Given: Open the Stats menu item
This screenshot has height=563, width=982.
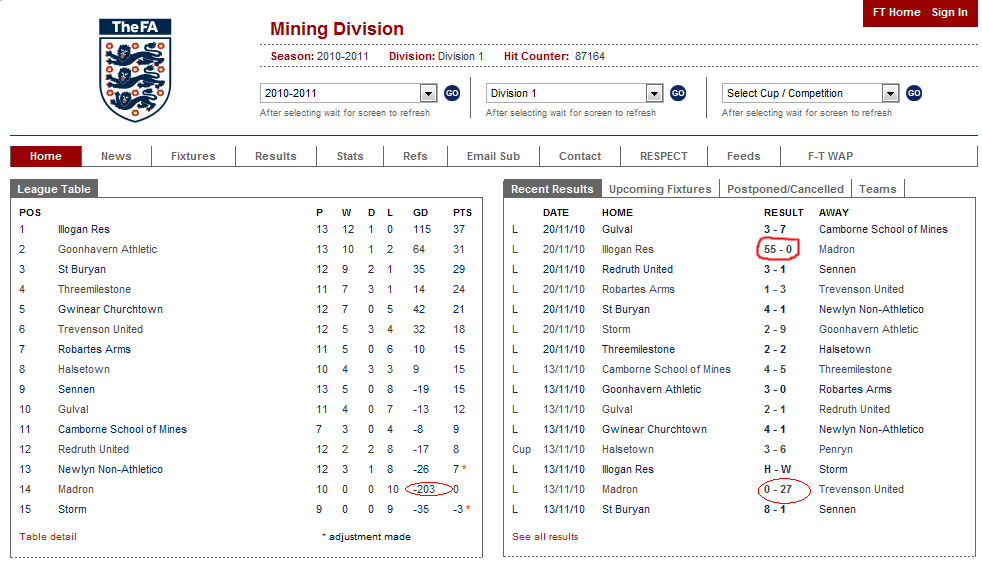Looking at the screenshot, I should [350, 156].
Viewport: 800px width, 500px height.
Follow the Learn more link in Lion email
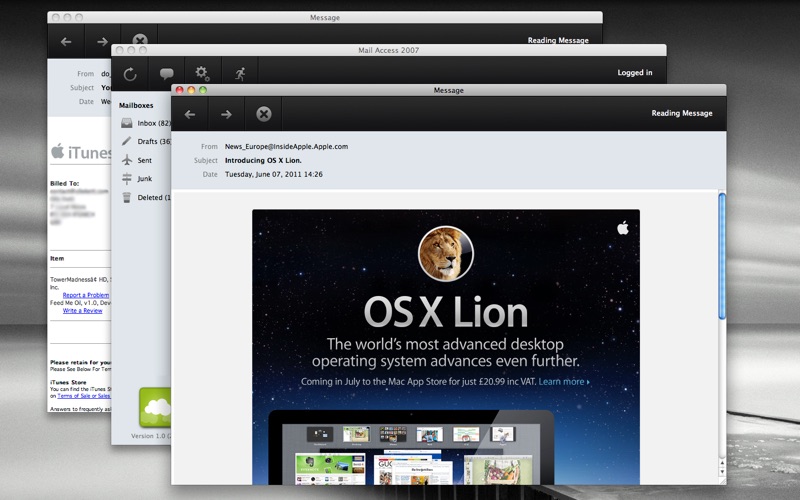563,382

==

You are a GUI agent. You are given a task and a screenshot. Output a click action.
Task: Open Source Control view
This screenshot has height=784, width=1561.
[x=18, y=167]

==

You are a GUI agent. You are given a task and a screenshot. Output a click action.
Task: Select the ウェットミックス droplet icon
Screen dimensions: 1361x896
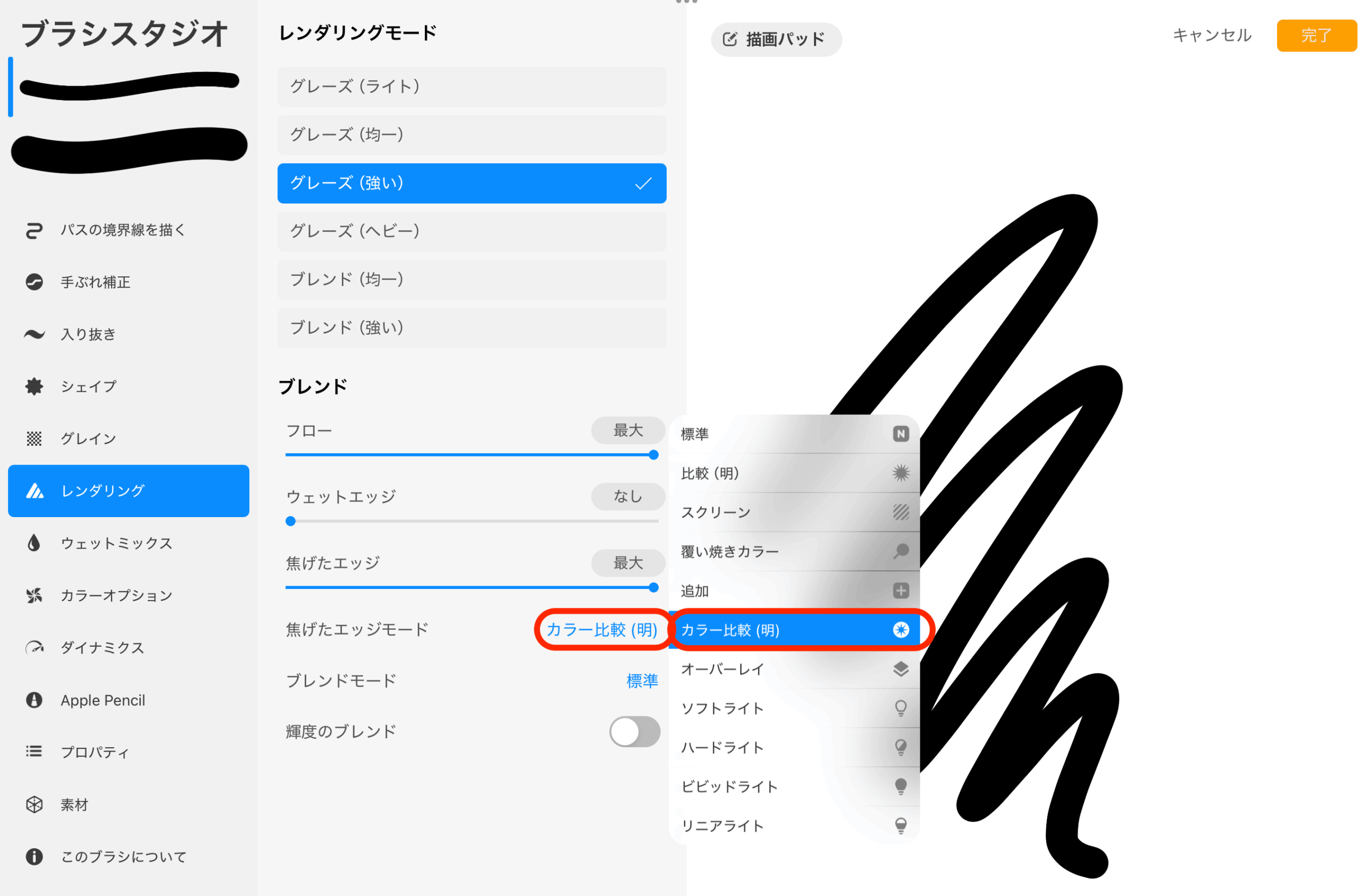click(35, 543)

▶ [TASK]
Check each line above for the string "Open" and copy every line that has it.

▶ [RESPONSE TO THIS EXERCISE]
Given: Open the Stats menu item
Task: Open Source Control view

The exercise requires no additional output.